With advancements in learning from tabular and sequential data, Grab has developed a foundation model that addresses these limitations. By simultaneously learning from user interactions (clickstream data) and tabular data (e.g. transaction data), the model generates user embeddings that capture app behavior in a more holistic and generalised manner. These embeddings, represented as numerical values, serve as input features for downstream recommender models, enabling higher levels of personalisation and improved performance. Unlike manually engineered features, they generalise effectively across a wide range of tasks, including advertisement optimisation, dual app prediction, fraud detection, and churn probability, among others.

Figure 1. The process of building a foundation model involves three steps.

We build foundation models by first constructing a diverse training corpus encompassing user, merchant, and driver interactions. The pre-trained model can then be used in two ways. Based on Figure 1, in 2a we extract user embeddings from the model to serve downstream tasks to improve user understanding. The other path is 2b, where we fine-tune the model to make predictions directly.

Crafting a foundation model for Grab’s users

Grab’s journey towards building its own foundation model began with a clear recognition: existing models are not well-suited to our data. A general-purpose Large Language Model (LLM), for example, lacks the contextual understanding required to interpret why a specific geohash represents a bustling mall rather than a quiet residential area. Yet, this level of insight is precisely what we need for effective personalisation. This challenge extends beyond IDs, encompassing our entire ecosystem of text, numerical values, locations, and transactions.

Moreover, this rich data exists in two distinct forms: tabular data that captures a user’s long-term profile, and sequential time-series data that reflects their immediate intent. To truly understand our users, we needed a model capable of mastering both forms simultaneously. It became evident that off-the-shelf solutions would not suffice, prompting us to develop a custom foundation model tailored specifically to our users and their unique data.

The importance of data

Figure 2. We use tabular and time-series data to build user embeddings.

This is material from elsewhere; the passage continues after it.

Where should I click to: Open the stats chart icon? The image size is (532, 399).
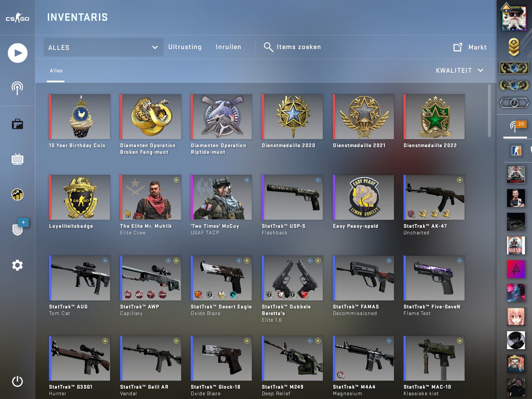(17, 195)
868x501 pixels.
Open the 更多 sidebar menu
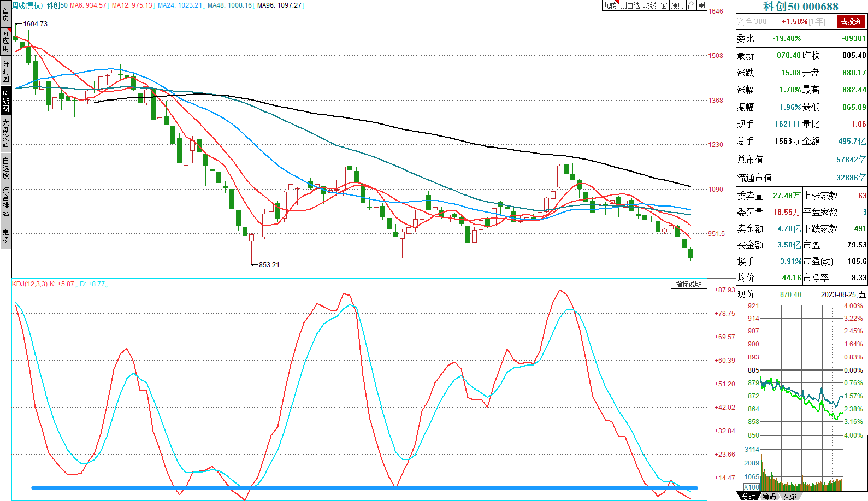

The success of foundation models hinges on the quality and diversity of the datasets used for training. Grab identified two essential sources of data for building user embeddings as shown in Figure 2. Tabular data provides general attributes and long-term behavior. Time-series data reflects how the user uses the app and captures the evolution of user preferences.

Tabular data: This classic data source provides general user attributes and insights into long-term behavior. For example, this includes attributes like a user’s age and saved locations, along with aggregated behavioral data such as their average monthly spending or most frequently used service.
Time-series clickstream data: Sequential data captures the dynamic nature of user decision-making and trends. Grab tracks every interaction on its app, including what users view, click, consider, and ultimately transact. Additionally, metrics like the duration between events reveal insights into user decisiveness. Time-series data provides a valuable perspective on evolving user preferences.

A successful user foundation model must be capable of integrating both tabular and time-series data. Adding to the complexity is the diversity of data modalities, including categorical/text, numerical, user IDs, images, and location data. Each modality carries unique information, often specific to Grab’s business, underscoring the need for a bespoke architecture.

This inherent diversity in data modalities distinguishes Grab from many other platforms. For example, a video recommendation platform primarily deals with a single modality: videos, supplemented by user interaction data such as watch history and ratings. Similarly, social media platforms are largely centred around posts, images, and videos. In contrast, Grab’s identity as a “superapp” generates a far broader spectrum of user actions and data types. As users navigate between ordering food, booking taxis, utilising courier services, and more, their interactions produce a rich and varied data trail that a successful model must be able to comprehend. Moreover, an effective foundation model for Grab must not only create embeddings for our users but also for our merchant-partners and driver-partners, each of whom brings their own distinctive sets of data modalities.

To illustrate the breadth of data, consider these examples across different modalities:

Text: This includes user-provided information such as search queries within GrabFood or GrabMart (“chicken rice,” “fresh milk”) and reviews or ratings for drivers and restaurants. For merchants, this could encompass the restaurant’s name, menu descriptions, and promotional texts.
Numerical: This modality is rich with data points such as the price of a food order, the fare for a ride, the distance of a delivery, the waiting time for a driver, and the commission earned by a driver-partner. User behavior can also be quantified through numerical data, such as the frequency of app usage or average spending over a month.
Merchant/User/Driver ID: These categorical identifiers are central to the platform. A user_id tracks an individual’s activity across all of Grab’s services. A merchant_id represents a specific restaurant or store, linking to its menu, location, and order history. A driver_id corresponds to a driver-partner, associated with their vehicle type, service area, and performance metrics.
Location data: Geographic information is fundamental to Grab’s operations. This includes airport locations, malls, pickup and drop-off points for a ride ((lat_A, lon_A) to (lat_B, lon_B)), the delivery address for a food order, and the real-time location of drivers. This data helps in understanding user routines (e.g., commuting patterns) and logistical flows.

The sheer variety of these data modalities presents several significant challenges and opportunities for building a unified user foundation model:

Data heterogeneity: The different data types—text, numbers, geographical coordinates, and categorical IDs do not naturally lend themselves to being combined. Each modality has its own unique structure and requires specialised processing techniques before it can be integrated into a single model.
Complex interactions as an opportunity: The relationships between different modalities are often intricate, revealing a user’s context and intent. A model that only sees one data type at a time will miss the full picture.

For example, consider a single user’s evening out. The journey begins when they book a ride (involving their user_id and a driver_id) to a specific drop-off point, such as a popular shopping mall (location data). Two hours later, from that same mall location, they open the app again and perform a search for “Japanese food” (text data). They then browse several restaurant profiles (merchant_ids) before placing an order, which includes a price (numerical data).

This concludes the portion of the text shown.